To a question on Pakistan’s plans if the Afghan Taliban were unable to control the Tehreek-e-Taliban Pakistan (TTP), the spokesman said Pakistan had “always maintained that TTP has sanctuaries in Afghanistan with the help of spoilers.” He said he hoped the influence of NDS/RAW would slowly “wane,” adding that the Taliban had said they would not let Afghan soil be used against any other country and “we have to take them at their word.”

To multiple questions on a potential refugee influx in Pakistan, he said that at the moment there were no refugees. “Our borders are open—but only for people with valid documentation,” he said, adding that there was “no free for all” and people with valid visas were free to travel between the countries.

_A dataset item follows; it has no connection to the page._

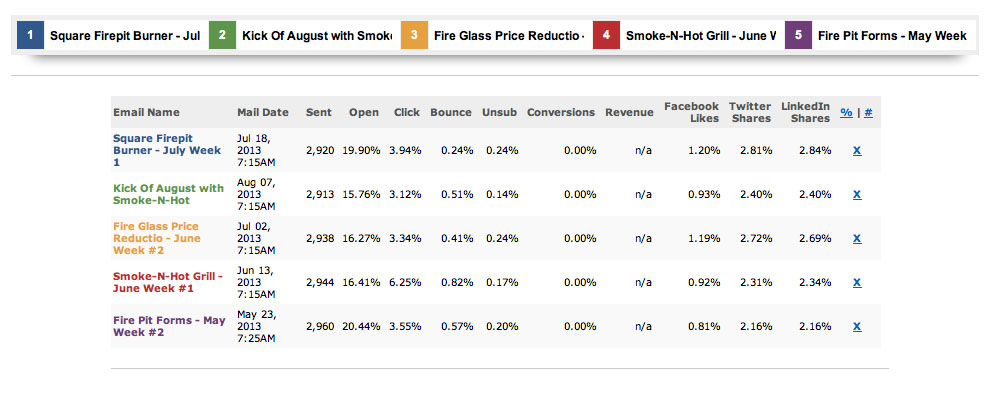Open Fire Glass Price Reductio email link

156,238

To another question on the potential of a civil war if the Taliban faced off against the National Resistance Front situated in Panjshir, he said that the fear of a civil war persisted, but the situation was still evolving and it was too soon to comment. “Right now, there is no civil war in Afghanistan,” he said.

Stressing that “everyone” has acknowledged the positive role played by Pakistan’s political and military leadership in the Afghan Peace Process, he said Islamabad was “hoping for the best” for the situation in the neighboring state to normalize soon. “We have taken measures and Pakistan will reach out when government-to-government contact is established,” he said.

To another question on Pakistan’s ties with India, he said there were no military-to-military contacts at the moment. However, reports of India using wild animals to conduct surveillance along the Line of Control were “concerning.” He urged the world to take notice, adding that the armed forces were aware of “those surveillance means and taking our measures to counter that.”